22     be admitted into evidence.  However, if you look at transcript pages 1107

23     to 1111, the Prosecution opposed the admission on the grounds of the fact

24     that it was a poor copy.  And then, later on, when we were settling the

25     matter of all the documents that were tendered, we placed them all on the

Page 20153

 1     list, but the Prosecution yet again opposed their admission at the end of

 2     their case.

 3             In the meantime, we produced our own draft translation, because

 4     we believed that the document was translatable.  We sent the draft

 5     translation to the translation service, which rejected our request,

 6     stating that they were unable to translate the document.

 7             Now, once all these witnesses testified, and once the Prosecution

 8     case is over, the translation service is providing us with a better

 9     translation than was the one that we produced.  The translation we

10     provided was a fair one, and yet the translation service rejected the

11     request for a final translation.

12             So this is a -- an important issue to us and I want the CLSS to

13     state the reasons why they rejected our request for the translation of

14     this document, whilst they actually accepted the request from the

15     Prosecution and translated the document.  I am interested in the

16     specifically names, date and the stamp on this document, and this is what

17     we don't have on the translation version we have now, and on that ground,

18     we oppose its admission.  And let me state that the CLSS version and the

19     Prosecution differ in only slight details.

20             MS. KORNER: [Previous translation continues] ... Well, I

21     understand that Mr. Krgovic is aggrieved by the fact that CLSS acted on

22     our request but wouldn't have his.  But that's not the point.  The point

23     at the moment now is that there is a revised translation.  It does show

24     the handwritten name and therefore there's no reason at all why it should

25     not be uploaded into e-court.  As I said, the argument about whether the

Page 20154

 1     document becomes a full exhibit is a separate matter.  All we want at the

 2     moment is for the revised translation to be uploaded into e-court.

 3     Otherwise we can't show it to Your Honours when we have the discussion

 4     and the Defence won't do it.  It's as simple as that.
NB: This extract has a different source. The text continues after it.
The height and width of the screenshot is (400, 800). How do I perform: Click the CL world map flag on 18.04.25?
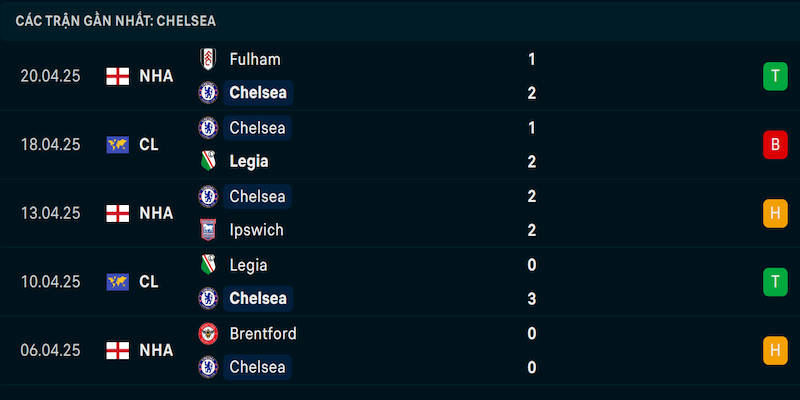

 5             MR. ZECEVIC:  If I may just shortly observe.  It is my

 6     understanding that the translation which was provided by the CLSS on

 7     request of the Office of the Prosecutor, again, is not the full

 8     translation.  That is the problem.  And Mr. Krgovic is having a problem

 9     because this, again, is a partial translation.  So I suggest that the

10     Trial Chamber instructs the CLSS to do their utmost to translate the

11     whole document and give us the whole document and then we will admit it.

12             I think the both parties basically agree [Overlapping

13     speakers] ...

14             MR. KRGOVIC: [Interpretation] [Overlapping speakers] ... that's

15     precisely the point.  The CLSS should take into consideration the draft

16     translation we sent to them originally.  I agree fully with what

17     Mr. Zecevic said.  We need a complete translation.  We tried to assist

18     the CLSS back in June by enlarging the copy, by providing them with our

19     own translation, and yet they rejected our request.  What we need is a

20     full translation.

21             MS. KORNER: [Previous translation continues] ... All right, Your

22     Honours.  I don't want to waste any more of Your Honours' time on this.

23     Perhaps Your Honours would direct, please, CLSS, using whatever

24     assistance they can get from the Defence, to produce the fullest possible

25     translation.

Page 20155

 1             JUDGE HALL:  So directed.  Whatever assistance we can afford.

 2     And with that, we can take the adjournment -- there was something else?

 3     No.

 4             So with that, we take the adjournment to tomorrow at 2.15.

 5     Courtroom III, I believe.

 6                           --- Whereupon the hearing adjourned at 1.46 p.m.,

 7                           to be reconvened on Wednesday, the 4th day of May,

 8                           2011, at 2.15 p.m.